All lines from the one containing "Image resolution: width=800" to the end of the entries below must be output exactly, and no other lines.

===== DATASET EXCERPTS

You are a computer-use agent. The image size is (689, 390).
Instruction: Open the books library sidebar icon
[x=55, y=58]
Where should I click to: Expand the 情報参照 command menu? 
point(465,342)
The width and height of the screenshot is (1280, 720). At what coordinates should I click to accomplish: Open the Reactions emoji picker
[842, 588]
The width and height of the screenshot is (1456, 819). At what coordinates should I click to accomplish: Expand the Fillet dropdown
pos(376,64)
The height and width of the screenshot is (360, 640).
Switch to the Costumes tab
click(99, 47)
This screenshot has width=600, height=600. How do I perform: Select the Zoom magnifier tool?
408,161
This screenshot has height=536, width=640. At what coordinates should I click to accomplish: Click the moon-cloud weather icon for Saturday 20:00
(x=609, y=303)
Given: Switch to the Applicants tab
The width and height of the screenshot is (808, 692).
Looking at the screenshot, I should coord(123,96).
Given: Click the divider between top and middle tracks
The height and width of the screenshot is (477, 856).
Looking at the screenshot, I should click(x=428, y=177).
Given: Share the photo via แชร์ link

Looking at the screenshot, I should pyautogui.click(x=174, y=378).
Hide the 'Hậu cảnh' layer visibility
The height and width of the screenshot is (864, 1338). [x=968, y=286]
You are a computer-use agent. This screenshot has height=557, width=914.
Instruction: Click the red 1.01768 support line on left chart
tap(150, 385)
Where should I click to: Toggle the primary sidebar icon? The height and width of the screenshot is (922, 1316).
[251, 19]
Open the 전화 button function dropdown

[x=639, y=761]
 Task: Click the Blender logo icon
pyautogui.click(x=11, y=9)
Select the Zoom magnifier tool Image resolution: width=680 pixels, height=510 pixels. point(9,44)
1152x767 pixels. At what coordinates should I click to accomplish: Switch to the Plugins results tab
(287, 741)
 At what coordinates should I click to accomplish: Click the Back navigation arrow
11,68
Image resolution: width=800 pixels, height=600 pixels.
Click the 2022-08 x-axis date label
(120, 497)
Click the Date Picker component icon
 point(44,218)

==========

THE COMPLETED TASK -
Image resolution: width=800 pixels, height=600 pixels.
Click the 2022-08 x-axis date label
(120, 497)
Click the Date Picker component icon
 point(44,218)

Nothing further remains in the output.